Eğer bir garajınız varsa bu garaja ekleyeceğiniz meskenlere özel şarj istasyonuyla aracınızı şarj edebilirsiniz. Lakin aracınızı sokakta bırakıyorsanız şarj için alışveriş merkezi gibi bölgeleri kullanmanız gerekecek. Bu da işinizi zorlaştıracaktır. Düzgün haberse Togg’la birlikte Türkiye’nin pek çok bölgesinde şarj istasyonlarının artacağı öngörülüyor.
Alacağınız otomobilin servis ve tramer (hasar) kayıtlarını denetim edin.
Bir elektrikli otomobilin çok daha az bakıma muhtaçlık duyduğunu söyledik ancak yeniden de bazen servise girmesi gerekebiliyor. Ayrıyeten olağan bir otomobil üzere kaza yapabileceği için hasar kaydı olup olmadığını da denetim etmekte yarar var.
Başka ülkelerde ikinci el elektrikli otomobil piyasası nasıl?
Yaptığımız incelemelerde yurt dışındaki ikinci el sitelerinde Nissan Leaf, Kia EV6, Tesla Model 3 üzere tanınan elektrikli araçları görüyoruz. 2017 model Nissan Leaf modellerine baktığımızda genelde kilometresine oranla paha kaybı yaşadığını görüyoruz. Olağanda 31 bin 500 dolardan satışa sunulan 2017 model Nissan Leaf, ikinci el piyasasında 40 – 50 bin kilometredeyken 15 bin dolar aralığında satılıyor.

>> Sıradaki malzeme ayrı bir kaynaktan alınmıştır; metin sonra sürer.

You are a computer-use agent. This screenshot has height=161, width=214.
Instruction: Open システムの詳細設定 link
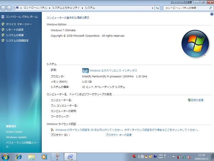pos(17,40)
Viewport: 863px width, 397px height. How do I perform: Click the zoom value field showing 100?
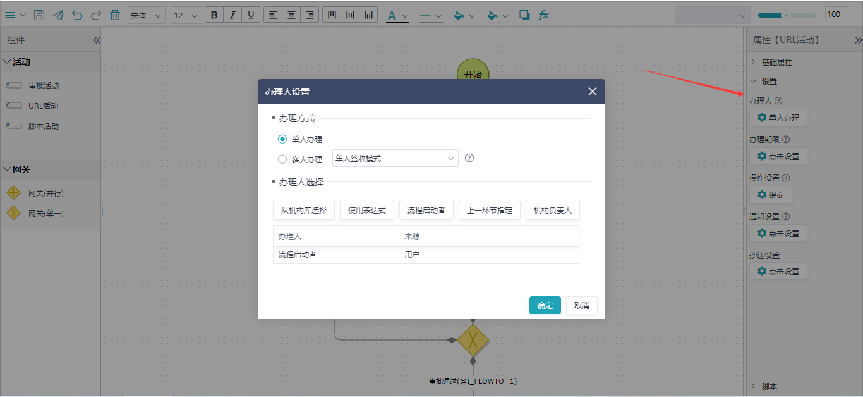tap(837, 15)
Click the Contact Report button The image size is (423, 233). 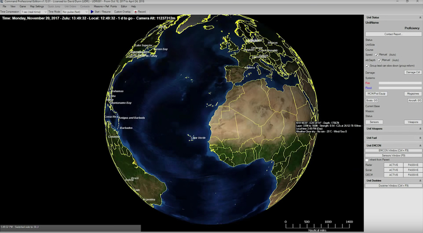click(x=393, y=34)
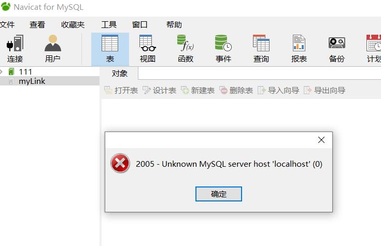
Task: Open the 收藏夹 (Favorites) menu
Action: [73, 24]
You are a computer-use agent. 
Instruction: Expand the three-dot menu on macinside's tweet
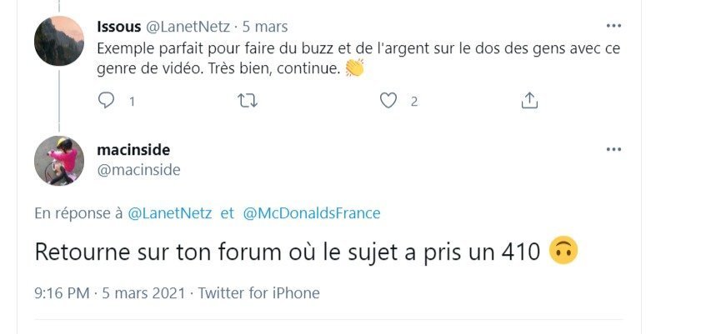613,149
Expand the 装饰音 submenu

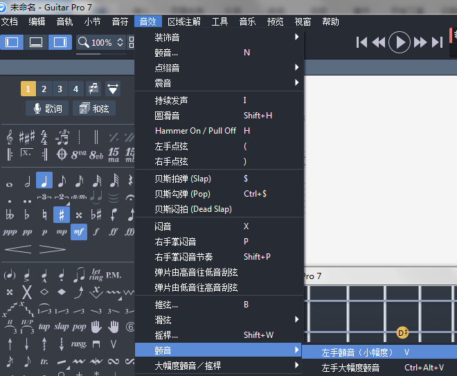tap(219, 37)
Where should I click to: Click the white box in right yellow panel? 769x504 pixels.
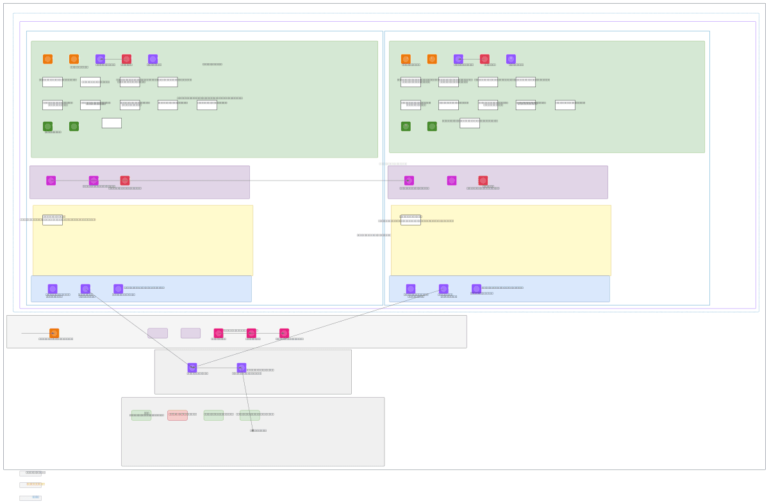pos(411,220)
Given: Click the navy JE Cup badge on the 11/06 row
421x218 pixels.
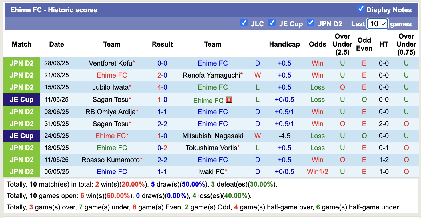Looking at the screenshot, I should [21, 100].
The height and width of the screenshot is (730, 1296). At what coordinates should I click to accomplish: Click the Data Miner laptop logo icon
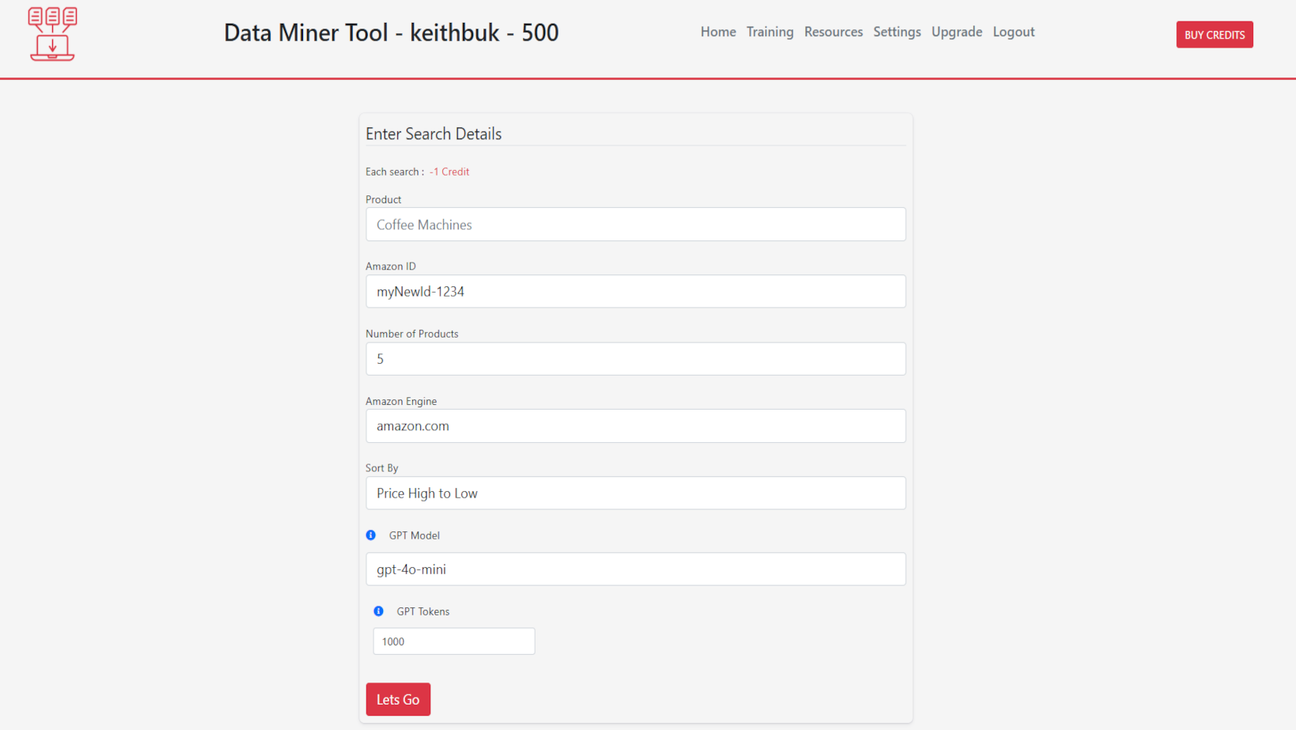51,33
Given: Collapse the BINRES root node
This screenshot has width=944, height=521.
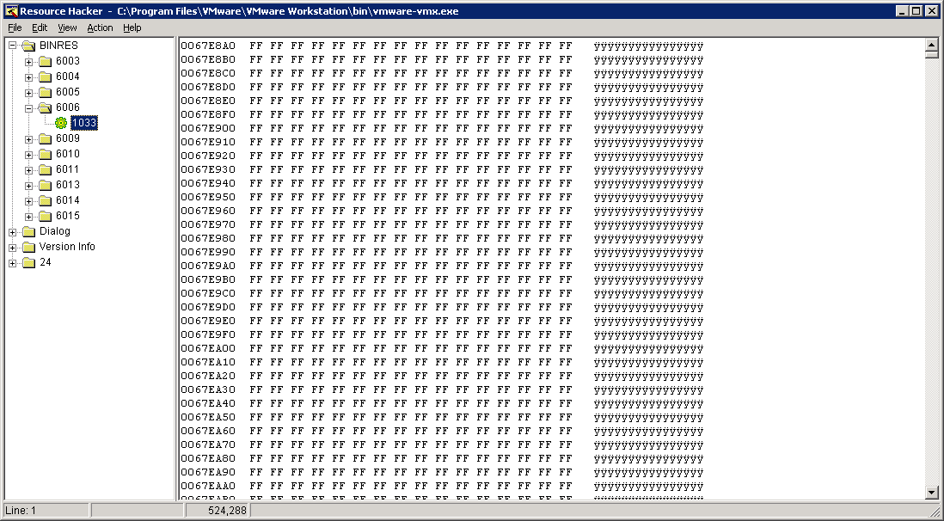Looking at the screenshot, I should pyautogui.click(x=12, y=46).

Elbette bunun ülkemiz için bir kıstas olmadığını, ikinci elin kimi noktalarda sıfır araçlardan dahi daha kıymetli olduğunu görüyoruz.

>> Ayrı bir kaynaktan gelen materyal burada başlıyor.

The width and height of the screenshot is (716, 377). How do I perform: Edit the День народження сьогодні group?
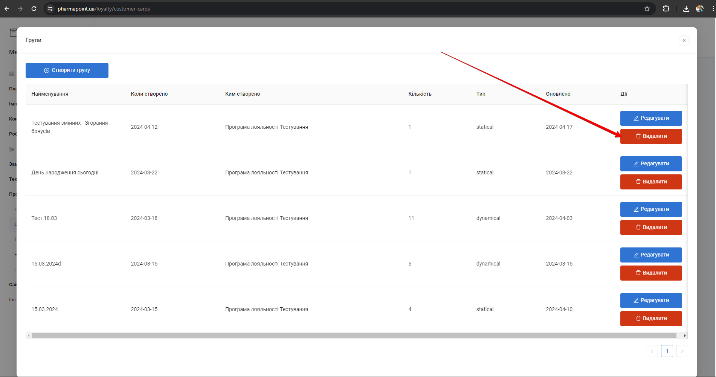[651, 164]
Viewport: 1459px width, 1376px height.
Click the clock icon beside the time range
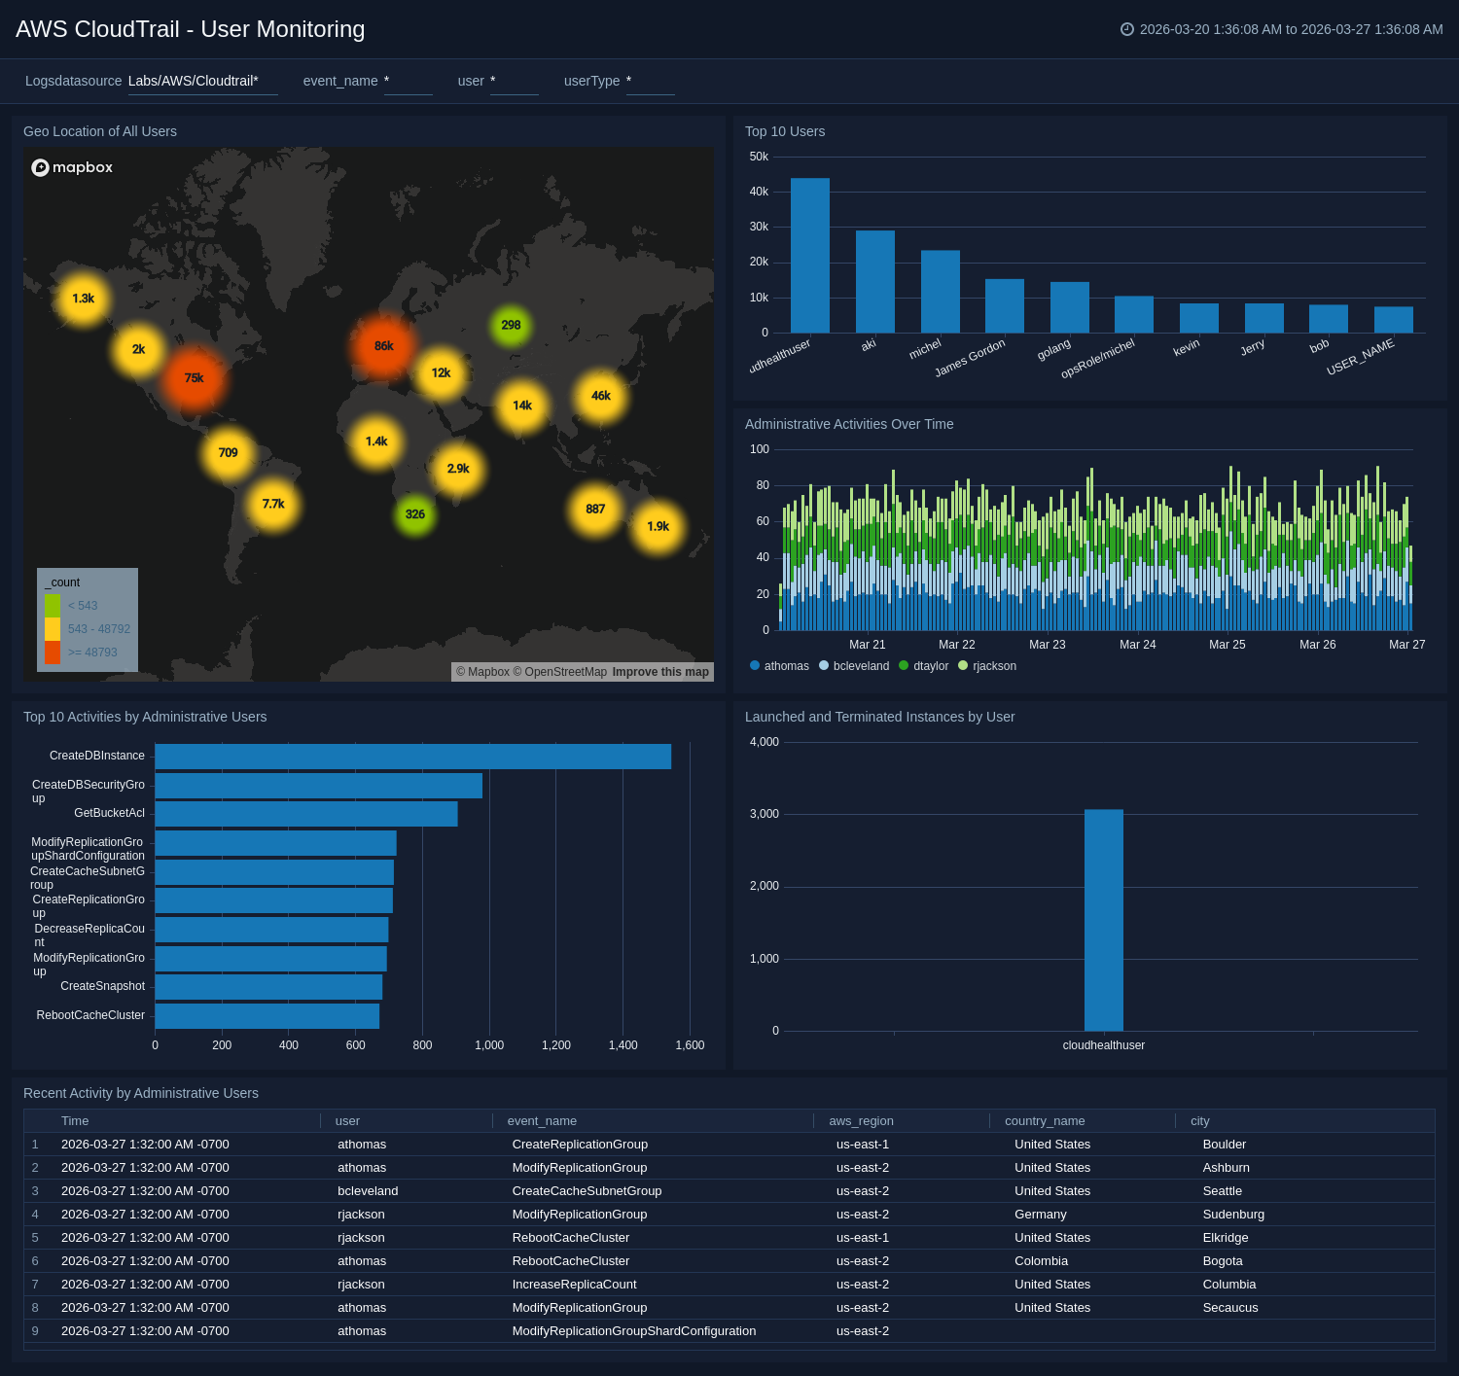(1127, 29)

İkinci el bir elektrikli otomobil satın almak ne kadar mantıklı?
Elektrikli bir ikinci el otomobil almak, aslında öbür otomobiller kadar risk taşıyor. Hatta birçok durumda daha az risk taşıdığını söyleyebiliriz. Bataryasının zamanla performans kaybı yaşaması dışında önemli bir meseleyle karşılaşılmayan elektrikli otomobilde, bir yerde en kıymetli modülünün batarya olduğunu görüyoruz. Alacağınız otomobilin batarya sorunu yaşayıp yaşamadığına bakabilir, otomobilin yılına nazaran batarya sıhhatini inceleyebilirsiniz. Aracın hangi şarj düzeylerini desteklediğini, etrafınızda arabayı şarj edebileceğiniz alanların olup olmadığını da denetim etmek büyük ehemmiyet taşıyor.
Peki sizce elektrikli arabayı ikinci el olarak satın almanın riskleri neler? Fikirlerinizi yorumlar kısmında bizimle paylaşabilirsiniz.